Nein, keine Angst, die Ferienkurse für Neue Musik dauern noch bis zum 19. Juli. Gemeint ist das Heinerfest, dessen Riesenrad nach zweitägiger Dekonstruktions-Arbeit soeben abtransportiert wurde. Vorgestern genoß ich noch mit zwei deutschen und einem kanadischen Kompositionskollegen von dort aus die Aussicht auf das bunte Darmstädter Treiben, womit freilich wiederum das Heiner-, nicht das Neue-Musik-"Fest" gemeint ist.
Das Abendkonzert gestern (20.30 Uhr) in der Orangerie bringt mich in Verlegenheit. Ich reagiere selbst eigentlich gerne empfindlich auf altbekannte "früher-war-alles-besser"-Weisheiten. Aber gestern zeigte sich anhand eines 40-jährigen Werkes von Storlheinz Kackhausen, dass Darmstadt doch noch unvergessliche Augenblicke bieten kann. Das ensemble recherche interpretierte die radikal aktuell klingende "Prozession" von Stockhausen so intensiv, rituell, liebevoll und perfekt, dass ich nicht anders konnte, als mich erschüttert bei einigen Musikern des Ensembles, die gerade noch ihre präparierten Instrumente von Kontaktmikrophonen usw. entsorgten, huldigend zu bedanken.
Stockhausen 1967. Da war er - der im Dezember 2007 starb - noch nicht gaga. Interessant ist, dass sich in "Prozession" allerdings schon zwei spätere Irrwege Stockis (Größenwahn und Esoterik-Schwachsinn) abzeichnen: Die Musiker werden in der Partitur dazu angehalten, auswendig (!) aus früheren Stockhausen-Werken zu zitieren (was er als völlig selbstverständlich voraussetzt). Der rituelle Charakter des Stückes, der kultische Klang vom verstärkten, mit Mikro abgehorchten Klang des schwingenden Tam-Tams deutet dann bereits (für mich schmerzvoll) auf den späteren Sirius-Lucifer-und-Co-Mist hin.

(ÜBUNGSDATEN)
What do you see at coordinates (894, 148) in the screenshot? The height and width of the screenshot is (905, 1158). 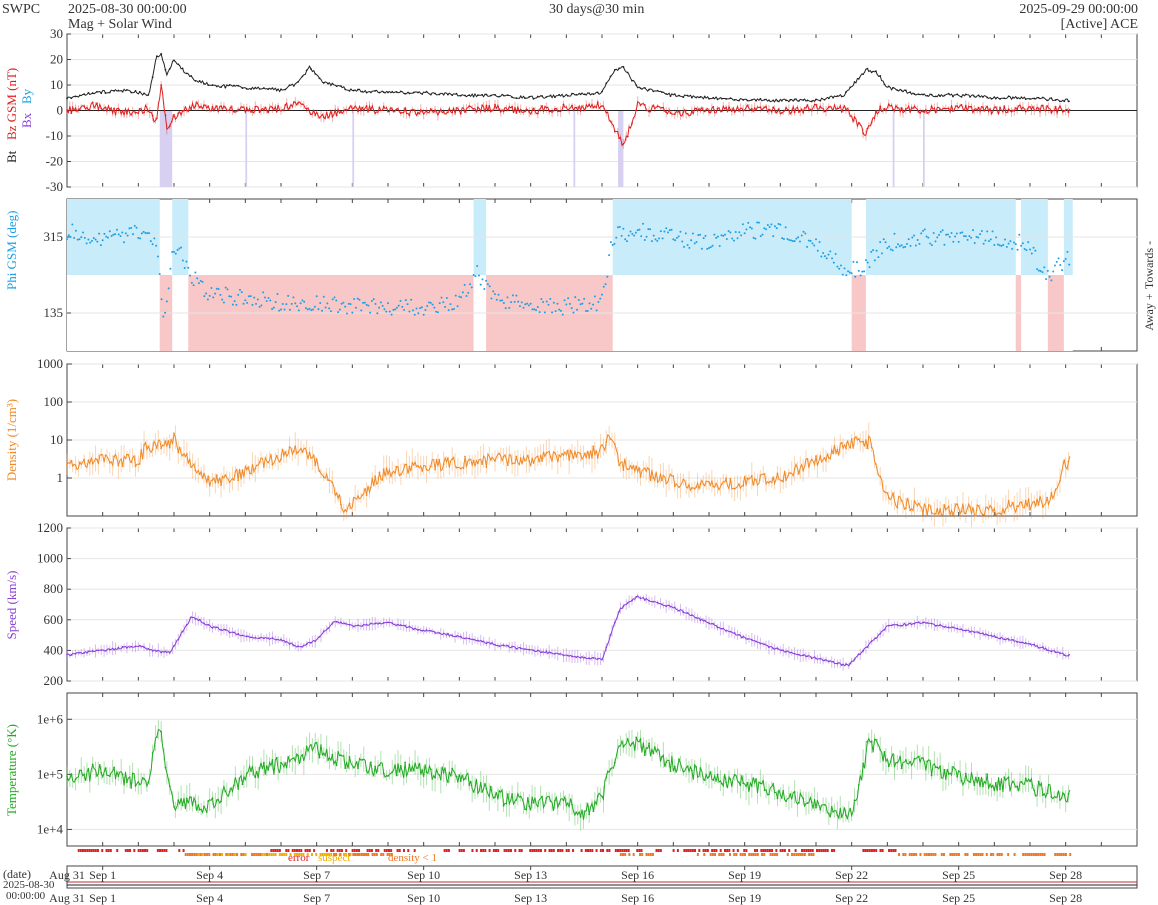 I see `negative-bz-shade` at bounding box center [894, 148].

(AUFGABEN)
1. Bis zu welchem Datum dauern laut dem Text über die Darmstädter Ferienkurse die Ferienkurse für Neue Musik noch?
2. Setze den Text über die Darmstädter Ferienkurse bitte im Anschluss an seinen letzten Satz fort.

(LÖSUNGEN)
1. Sie dauern noch bis zum 19. Juli.

2.
Heute Mittag präsentierten wieder junge Kollegen ihre Werke. Die Rihm-Studentin Eun Sun Lee aus Südkorea stellte ein hervorragendes Chorwerk vor, in dem sie einen Goethe-Text musikalisiert, der in ihrer Vertonung exakt, subtil, humorvoll und kein bißchen anbiedernd das Verhältnis von Entfremdung und Aneignung, von zweierlei Identität (Südkorea vs. Deutschland) ihrer eigenen Komponistinnen-Persönlichkeit widerspiegelt. In ihrem aufregenden Chorwerk verwendet sie einige Eierschneider, weil die sie an das Koto (eine große, traditionelle japanische Zither, die gestern auch in einem Konzert mit einem traurig-öden Klaus-Lang-Stück zum Einsatz kam) erinnert hätten. Das Klangergebnis ist sehr gelungen.
Ich melde mich zu Wort, lobe sie, stelle eine ernsthafte Frage - kann mir dann aber doch eines nicht verkneifen: "Wenn du einen Eierschneider als eine Art Koto betrachtest, könntest du dir dann auch vorstellen, ein Koto zum Schneiden von Eiern zu verwenden?"